Other humanitarian organisations have also been operating at full or beyond their capacities. In some cases organisations have had to reduce services due to a lack of funding – including the closure of 16 much-needed outpatient therapeutic feeding centres. As a result and if current trends continue, services will be overwhelmed, and many more malnourished children will be at risk of dying.
“Most urgently, we need to see an increase in hospital capacity for treatment of severely malnourished children, but that must also be met in parallel with a major scale up of interventions at the community level to get ahead of a potential worst-case scenario,” says Muttaqi. “That means expanding outpatient feeding programmes, food security, immunisation, and access to water and hygiene.”
Malnutrition is a chronic and multi-faceted concern in Borno State, driven by the cumulative impact of displacement, insecurity, poverty, lack of access to healthcare and other factors. It is historically most acute between late June and early September during the ‘lean season’ – the period between the planting of crops and the harvest period. The added stressors of low immunisation, lack of access to clean water, hygiene and healthcare, too often combine with chronic food insecurity to produce devastating effects for children.
Periodic outbreaks of diseases, particularly measles and cholera, as well as seasonal peaks of malaria, can further compound the situation. Last year, Nigeria experienced an exceptionally large outbreak of cholera while immunisation rates among children in Born State are alarmingly low. Access to healthcare is also a daily challenge for people, particularly those who are displaced.
“My children never got vaccinated apart from their immunisation at birth. My four-year-old son becomes sick during the rainy season every year. There is no free medical facility in our area, so I just take him to the pharmacy and get medicine there,” says Hussaina Ali, whose youngest child is now also malnourished and is undergoing treatment at the ITFC.
The cumulative impact of years-long conflict and insecurity continues to drive long-term displacement, which undermines peoples’ ability to cultivate food and access healthcare. As a result, rising food prices are taking a particularly high toll on displaced people.
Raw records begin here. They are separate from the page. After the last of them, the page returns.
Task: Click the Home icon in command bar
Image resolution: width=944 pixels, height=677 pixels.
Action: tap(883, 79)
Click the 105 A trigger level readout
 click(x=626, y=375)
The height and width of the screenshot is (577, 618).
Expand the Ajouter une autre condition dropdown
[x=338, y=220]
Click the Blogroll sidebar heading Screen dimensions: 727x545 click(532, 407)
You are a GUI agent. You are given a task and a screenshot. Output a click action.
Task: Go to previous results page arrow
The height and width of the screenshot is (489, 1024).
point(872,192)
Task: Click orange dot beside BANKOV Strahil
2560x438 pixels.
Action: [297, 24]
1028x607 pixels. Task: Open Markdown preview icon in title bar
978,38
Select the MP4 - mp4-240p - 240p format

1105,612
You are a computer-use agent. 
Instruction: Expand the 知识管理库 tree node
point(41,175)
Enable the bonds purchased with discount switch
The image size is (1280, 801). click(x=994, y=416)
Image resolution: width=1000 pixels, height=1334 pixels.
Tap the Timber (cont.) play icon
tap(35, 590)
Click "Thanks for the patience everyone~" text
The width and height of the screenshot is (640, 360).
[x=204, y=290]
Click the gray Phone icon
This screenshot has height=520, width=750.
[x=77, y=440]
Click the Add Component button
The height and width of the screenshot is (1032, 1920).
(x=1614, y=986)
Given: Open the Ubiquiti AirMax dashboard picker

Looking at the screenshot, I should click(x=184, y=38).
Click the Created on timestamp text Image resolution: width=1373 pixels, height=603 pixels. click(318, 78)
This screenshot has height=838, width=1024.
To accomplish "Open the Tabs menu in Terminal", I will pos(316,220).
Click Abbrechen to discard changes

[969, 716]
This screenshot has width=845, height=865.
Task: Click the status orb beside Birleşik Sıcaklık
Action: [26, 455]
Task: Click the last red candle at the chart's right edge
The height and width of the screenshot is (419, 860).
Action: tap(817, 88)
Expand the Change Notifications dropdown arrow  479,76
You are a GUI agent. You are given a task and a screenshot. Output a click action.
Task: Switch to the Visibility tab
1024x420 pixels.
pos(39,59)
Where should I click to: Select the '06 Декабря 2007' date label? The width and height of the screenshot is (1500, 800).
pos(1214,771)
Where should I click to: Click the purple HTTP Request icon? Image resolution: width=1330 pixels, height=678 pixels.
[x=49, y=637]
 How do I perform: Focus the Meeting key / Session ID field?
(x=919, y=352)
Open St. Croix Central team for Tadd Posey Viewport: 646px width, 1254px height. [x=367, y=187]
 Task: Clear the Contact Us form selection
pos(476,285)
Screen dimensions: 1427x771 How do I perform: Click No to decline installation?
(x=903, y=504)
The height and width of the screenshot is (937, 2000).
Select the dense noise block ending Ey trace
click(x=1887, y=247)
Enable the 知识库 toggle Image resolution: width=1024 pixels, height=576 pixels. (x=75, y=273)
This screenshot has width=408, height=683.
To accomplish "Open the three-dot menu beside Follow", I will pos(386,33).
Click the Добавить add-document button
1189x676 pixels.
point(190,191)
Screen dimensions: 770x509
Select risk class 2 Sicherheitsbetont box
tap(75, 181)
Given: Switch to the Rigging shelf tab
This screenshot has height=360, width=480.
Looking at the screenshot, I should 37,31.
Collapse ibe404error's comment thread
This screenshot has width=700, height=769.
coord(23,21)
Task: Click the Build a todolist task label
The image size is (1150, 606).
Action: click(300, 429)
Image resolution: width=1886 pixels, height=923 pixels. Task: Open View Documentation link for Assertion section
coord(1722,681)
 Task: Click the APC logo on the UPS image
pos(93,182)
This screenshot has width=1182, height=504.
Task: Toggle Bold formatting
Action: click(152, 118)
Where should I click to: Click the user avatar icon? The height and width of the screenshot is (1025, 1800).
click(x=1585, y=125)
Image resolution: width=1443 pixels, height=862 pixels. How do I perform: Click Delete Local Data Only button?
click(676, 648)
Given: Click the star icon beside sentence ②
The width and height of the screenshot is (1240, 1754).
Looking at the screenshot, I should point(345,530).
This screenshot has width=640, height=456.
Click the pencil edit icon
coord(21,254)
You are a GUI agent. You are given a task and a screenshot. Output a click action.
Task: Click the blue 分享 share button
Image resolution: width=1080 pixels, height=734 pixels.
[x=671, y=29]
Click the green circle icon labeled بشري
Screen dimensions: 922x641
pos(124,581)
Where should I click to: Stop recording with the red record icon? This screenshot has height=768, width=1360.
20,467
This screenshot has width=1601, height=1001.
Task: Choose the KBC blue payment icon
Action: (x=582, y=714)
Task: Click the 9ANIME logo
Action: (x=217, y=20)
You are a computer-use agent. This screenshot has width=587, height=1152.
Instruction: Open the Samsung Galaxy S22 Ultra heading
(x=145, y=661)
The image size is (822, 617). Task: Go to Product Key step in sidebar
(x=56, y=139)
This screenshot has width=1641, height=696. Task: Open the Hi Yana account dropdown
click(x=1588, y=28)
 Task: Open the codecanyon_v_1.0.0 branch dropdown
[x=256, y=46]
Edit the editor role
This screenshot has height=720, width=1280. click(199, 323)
In the MSF ITFC, 32 per cent of the malnourished children admitted belong to internally displaced families, who are particularly reliant on humanitarian assistance.
“As the traditional peak of the lean season is approaching, Borno is standing on the edge of a crisis that could put the lives of thousands of children in danger,” says Dr Htet Aung Kyi, MSF medical coordinator in Nigeria.
“There is no time to lose. An urgent scale up of the nutritional response is needed now, and humanitarian organisations have to be much better prepared for the peak,” says Kyi. “This means tackling malnutrition by scaling up the medical response, but also in parallel preventing health threats such as measles, cholera and other infectious disease outbreaks.”